La Bourgogne-Franche-Comté entre progressivement dans une nouvelle phase de sa transition énergétique. À l’occasion d’un point presse organisé ce jeudi 21 mai, les représentants de Réseau de Transport d’électricité (RTE) ont dressé le bilan électrique régional 2025, entre stabilité de la consommation, montée en puissance des énergies renouvelables et grands travaux à venir sur le réseau.
“L’électricité est aujourd’hui un vecteur central de décarbonation”, a rappelé Laurent Cantat-Lampin, délégué régional RTE pour le Grand Est et la Bourgogne-Franche-Comté. Derrière ce constat, un objectif partagé par les pouvoirs publics : remplacer progressivement les énergies fossiles par l’électricité dans les transports, l’industrie ou encore le chauffage.

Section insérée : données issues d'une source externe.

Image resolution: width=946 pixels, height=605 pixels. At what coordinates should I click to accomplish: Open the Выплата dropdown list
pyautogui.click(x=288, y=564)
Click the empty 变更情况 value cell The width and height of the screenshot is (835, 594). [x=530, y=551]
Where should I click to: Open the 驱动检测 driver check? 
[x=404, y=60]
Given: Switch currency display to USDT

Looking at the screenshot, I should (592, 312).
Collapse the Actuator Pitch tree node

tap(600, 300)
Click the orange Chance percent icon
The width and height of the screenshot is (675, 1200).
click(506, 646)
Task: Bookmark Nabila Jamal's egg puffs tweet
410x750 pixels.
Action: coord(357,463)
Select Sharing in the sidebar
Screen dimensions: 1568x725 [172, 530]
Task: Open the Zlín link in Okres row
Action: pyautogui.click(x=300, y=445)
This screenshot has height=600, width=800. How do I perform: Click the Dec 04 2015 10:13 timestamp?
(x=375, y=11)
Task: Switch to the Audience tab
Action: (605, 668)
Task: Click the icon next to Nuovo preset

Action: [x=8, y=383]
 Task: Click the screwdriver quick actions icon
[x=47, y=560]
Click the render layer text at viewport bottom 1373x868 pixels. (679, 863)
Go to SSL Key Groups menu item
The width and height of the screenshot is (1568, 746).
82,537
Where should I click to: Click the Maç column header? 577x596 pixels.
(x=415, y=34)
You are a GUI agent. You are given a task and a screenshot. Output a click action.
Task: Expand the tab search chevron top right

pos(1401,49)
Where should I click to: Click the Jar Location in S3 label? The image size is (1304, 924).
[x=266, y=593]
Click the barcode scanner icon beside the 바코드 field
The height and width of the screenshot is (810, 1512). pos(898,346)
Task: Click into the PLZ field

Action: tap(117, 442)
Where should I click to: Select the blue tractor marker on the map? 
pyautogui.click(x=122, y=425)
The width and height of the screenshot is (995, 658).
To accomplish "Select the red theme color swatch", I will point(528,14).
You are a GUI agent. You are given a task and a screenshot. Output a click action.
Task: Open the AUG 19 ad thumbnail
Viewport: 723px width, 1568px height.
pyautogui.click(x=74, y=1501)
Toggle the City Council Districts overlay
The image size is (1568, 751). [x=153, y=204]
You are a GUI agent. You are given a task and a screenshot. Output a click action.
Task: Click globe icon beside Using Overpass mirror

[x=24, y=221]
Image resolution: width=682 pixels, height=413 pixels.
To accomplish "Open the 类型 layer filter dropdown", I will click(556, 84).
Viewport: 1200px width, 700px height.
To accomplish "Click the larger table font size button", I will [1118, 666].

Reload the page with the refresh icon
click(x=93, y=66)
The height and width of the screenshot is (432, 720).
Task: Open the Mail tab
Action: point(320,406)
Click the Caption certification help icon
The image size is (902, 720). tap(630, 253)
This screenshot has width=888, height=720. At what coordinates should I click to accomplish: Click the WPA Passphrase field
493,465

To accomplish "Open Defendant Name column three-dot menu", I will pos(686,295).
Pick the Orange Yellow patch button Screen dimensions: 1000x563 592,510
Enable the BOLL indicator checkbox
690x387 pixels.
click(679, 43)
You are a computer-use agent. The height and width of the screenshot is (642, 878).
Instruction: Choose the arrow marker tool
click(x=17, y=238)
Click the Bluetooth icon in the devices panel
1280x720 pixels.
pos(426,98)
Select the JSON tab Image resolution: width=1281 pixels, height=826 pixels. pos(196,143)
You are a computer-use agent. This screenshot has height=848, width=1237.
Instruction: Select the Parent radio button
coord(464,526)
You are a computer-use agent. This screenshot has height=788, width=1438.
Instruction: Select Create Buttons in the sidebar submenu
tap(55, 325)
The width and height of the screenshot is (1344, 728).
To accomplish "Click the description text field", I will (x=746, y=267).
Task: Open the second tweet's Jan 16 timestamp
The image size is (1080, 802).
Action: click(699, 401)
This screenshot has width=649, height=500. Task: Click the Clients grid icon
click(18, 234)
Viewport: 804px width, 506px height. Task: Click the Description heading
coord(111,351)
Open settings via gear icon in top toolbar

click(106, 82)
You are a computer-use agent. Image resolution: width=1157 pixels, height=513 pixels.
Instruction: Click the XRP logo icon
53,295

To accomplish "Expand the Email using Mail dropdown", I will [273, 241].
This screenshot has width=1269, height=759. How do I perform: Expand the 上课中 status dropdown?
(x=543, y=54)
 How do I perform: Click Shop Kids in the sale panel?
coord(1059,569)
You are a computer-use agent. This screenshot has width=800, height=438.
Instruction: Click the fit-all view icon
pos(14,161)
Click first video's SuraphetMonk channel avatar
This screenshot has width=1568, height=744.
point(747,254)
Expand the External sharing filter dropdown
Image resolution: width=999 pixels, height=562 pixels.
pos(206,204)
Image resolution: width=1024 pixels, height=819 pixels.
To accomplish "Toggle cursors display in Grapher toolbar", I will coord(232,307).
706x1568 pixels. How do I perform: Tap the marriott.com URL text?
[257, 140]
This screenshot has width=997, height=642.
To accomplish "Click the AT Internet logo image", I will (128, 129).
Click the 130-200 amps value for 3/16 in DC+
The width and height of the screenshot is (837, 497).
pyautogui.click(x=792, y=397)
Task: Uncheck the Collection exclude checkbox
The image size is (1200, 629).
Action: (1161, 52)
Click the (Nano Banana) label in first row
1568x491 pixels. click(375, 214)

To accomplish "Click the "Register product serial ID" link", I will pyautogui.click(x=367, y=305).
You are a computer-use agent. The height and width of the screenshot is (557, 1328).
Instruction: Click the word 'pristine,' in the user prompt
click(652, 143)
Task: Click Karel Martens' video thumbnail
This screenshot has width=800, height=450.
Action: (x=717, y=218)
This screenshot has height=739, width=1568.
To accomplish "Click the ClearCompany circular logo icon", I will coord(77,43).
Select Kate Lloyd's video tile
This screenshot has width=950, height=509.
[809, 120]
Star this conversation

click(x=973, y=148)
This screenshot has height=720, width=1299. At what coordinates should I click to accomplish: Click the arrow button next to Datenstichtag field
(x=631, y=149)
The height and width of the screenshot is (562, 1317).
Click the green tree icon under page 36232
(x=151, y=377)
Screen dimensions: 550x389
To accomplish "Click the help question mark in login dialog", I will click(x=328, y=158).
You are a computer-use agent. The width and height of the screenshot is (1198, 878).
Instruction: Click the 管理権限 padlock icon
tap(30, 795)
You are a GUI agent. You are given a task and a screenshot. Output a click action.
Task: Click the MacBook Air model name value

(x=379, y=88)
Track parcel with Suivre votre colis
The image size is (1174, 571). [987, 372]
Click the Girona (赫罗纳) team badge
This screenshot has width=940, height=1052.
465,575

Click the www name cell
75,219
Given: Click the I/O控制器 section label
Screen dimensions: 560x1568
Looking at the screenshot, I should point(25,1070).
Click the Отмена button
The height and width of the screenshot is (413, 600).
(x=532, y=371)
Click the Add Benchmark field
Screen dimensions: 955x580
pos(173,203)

En Bourgogne-Franche-Comté, la consommation électrique s’établit à 19,9 TWh en 2025, soit une légère baisse de 0,4 % par rapport à 2024. Une stabilité qui confirme la tendance observée depuis la crise énergétique de 2022. Pour RTE, plusieurs facteurs expliquent cette situation : les efforts de sobriété énergétique, une amélioration de l’efficacité des équipements, mais aussi un contexte économique encore fragile pour certaines industries.
Une production régionale toujours plus verte
Si la consommation reste stable, la production électrique régionale poursuit, elle, sa progression. En 2025, la Bourgogne-Franche-Comté a produit 5,5 TWh d’électricité, soit une hausse de 2,8 % sur un an. Surtout, 91,4 % de cette production est désormais issue d’énergies décarbonées.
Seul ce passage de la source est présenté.